Baked sweet potatoes topped with kale and chickpeas cooked with Mediterranean flavors, and finished off with a creamy basil yogurt sauce. Everything bakes together in the oven in one pan, making this easy to prepare and clean up after! A healthy tray bake / sheet pan dinner for two or a substantial side dish for four, which is gluten free, vegetarian and easily adapted to be vegan.
Slice your sweet potatoes in half lengthways. Brush with oil and place face down in a deep sided baking tray or roasting tin. Use a knife to poke holes in each piece.
Bake for 25 minutes.
Meanwhile, prepare the basil yogurt sauce by blending all ingredients in a mini food processor or blender.
Remove the sweet potatoes from the oven and scatter the chickpeas on the baking tray around the sweet potatoes.
Replace in the oven and bake for another 15 minutes.
Remove from the oven. Flip the sweet potatoes so they are face up.

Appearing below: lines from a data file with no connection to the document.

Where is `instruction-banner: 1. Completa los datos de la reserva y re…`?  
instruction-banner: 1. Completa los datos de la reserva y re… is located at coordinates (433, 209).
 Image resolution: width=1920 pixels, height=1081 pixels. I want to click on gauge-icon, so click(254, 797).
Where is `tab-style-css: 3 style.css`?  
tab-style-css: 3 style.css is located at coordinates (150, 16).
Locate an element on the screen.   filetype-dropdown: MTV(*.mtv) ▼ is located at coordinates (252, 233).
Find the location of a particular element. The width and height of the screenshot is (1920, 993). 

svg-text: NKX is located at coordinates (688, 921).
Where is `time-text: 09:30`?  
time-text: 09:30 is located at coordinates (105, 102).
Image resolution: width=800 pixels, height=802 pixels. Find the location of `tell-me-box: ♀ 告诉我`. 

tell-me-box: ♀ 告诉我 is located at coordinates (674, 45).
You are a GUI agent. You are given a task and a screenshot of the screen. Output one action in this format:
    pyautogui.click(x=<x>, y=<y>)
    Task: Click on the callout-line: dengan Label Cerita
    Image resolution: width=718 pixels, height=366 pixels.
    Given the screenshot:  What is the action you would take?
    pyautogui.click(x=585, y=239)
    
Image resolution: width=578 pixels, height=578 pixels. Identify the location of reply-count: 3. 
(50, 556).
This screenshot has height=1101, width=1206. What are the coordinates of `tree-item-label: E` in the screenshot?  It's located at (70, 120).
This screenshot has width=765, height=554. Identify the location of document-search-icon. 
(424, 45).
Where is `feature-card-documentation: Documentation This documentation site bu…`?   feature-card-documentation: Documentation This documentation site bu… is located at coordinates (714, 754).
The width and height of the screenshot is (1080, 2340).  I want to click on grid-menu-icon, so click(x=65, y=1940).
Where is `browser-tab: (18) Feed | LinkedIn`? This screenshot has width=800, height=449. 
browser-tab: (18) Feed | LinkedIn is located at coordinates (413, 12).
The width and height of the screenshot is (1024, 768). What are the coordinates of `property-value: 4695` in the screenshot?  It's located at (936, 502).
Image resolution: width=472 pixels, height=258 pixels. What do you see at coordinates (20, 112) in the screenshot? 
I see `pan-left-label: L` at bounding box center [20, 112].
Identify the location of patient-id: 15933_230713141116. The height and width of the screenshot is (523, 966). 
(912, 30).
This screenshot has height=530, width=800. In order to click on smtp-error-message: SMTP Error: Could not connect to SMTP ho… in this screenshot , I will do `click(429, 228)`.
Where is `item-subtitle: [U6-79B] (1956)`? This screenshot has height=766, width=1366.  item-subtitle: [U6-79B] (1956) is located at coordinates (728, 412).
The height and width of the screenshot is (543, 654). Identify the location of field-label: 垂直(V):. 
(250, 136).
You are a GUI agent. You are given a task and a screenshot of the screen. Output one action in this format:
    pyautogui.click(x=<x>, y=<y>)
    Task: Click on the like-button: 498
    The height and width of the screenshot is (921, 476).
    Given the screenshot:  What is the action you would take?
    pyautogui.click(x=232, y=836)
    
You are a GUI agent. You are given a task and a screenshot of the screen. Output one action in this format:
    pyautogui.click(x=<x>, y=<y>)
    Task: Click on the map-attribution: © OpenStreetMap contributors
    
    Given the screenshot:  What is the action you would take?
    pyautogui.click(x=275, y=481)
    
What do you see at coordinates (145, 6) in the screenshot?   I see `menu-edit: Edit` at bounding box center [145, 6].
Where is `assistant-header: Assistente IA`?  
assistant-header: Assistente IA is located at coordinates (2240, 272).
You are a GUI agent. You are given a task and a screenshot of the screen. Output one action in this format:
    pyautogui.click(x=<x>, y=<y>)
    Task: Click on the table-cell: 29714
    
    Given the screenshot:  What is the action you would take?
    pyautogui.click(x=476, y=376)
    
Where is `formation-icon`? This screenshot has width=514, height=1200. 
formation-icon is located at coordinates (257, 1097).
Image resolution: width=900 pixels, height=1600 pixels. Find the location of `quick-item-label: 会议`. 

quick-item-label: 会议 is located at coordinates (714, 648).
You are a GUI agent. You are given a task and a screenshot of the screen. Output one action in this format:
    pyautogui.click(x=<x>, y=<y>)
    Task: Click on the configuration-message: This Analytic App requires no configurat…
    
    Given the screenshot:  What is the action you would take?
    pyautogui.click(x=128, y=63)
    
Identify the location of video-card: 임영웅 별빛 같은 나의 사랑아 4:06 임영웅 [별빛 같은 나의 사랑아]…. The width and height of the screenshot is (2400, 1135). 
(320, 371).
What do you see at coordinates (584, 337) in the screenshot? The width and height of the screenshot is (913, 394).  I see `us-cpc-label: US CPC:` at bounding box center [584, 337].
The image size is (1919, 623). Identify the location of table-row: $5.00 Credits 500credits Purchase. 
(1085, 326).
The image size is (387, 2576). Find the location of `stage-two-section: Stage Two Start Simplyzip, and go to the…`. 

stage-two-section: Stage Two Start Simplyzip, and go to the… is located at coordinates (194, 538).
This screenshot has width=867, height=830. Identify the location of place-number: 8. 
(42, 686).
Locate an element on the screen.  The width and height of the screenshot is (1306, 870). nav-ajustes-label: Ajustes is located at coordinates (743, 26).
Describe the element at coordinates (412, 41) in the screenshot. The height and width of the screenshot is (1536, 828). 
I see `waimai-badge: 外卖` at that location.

Now you will add the rest of the ingredients. Scatter the kale on top of the chickpeas and then scatter the olives, capers, cherry tomatoes and crumbled goat's cheese on top. Spray with oil, and season with salt and pepper to taste.
Replace in the oven for 10 minutes, or until the kale is soft with crispy edges.
Drizzle some lemon juice on top of the kale mixture.
Mash some butter into the sweet potato halves, place them in bowls and spoon out the chickpea kale mixture on top. Drizzle with the basil yogurt sauce.
Use the largest baking tray or roasting dish that you can - if you have too much overlap with your kale and chickpea mixture, the kale may steam more than roast and end up less crisp or require a little more cooking time.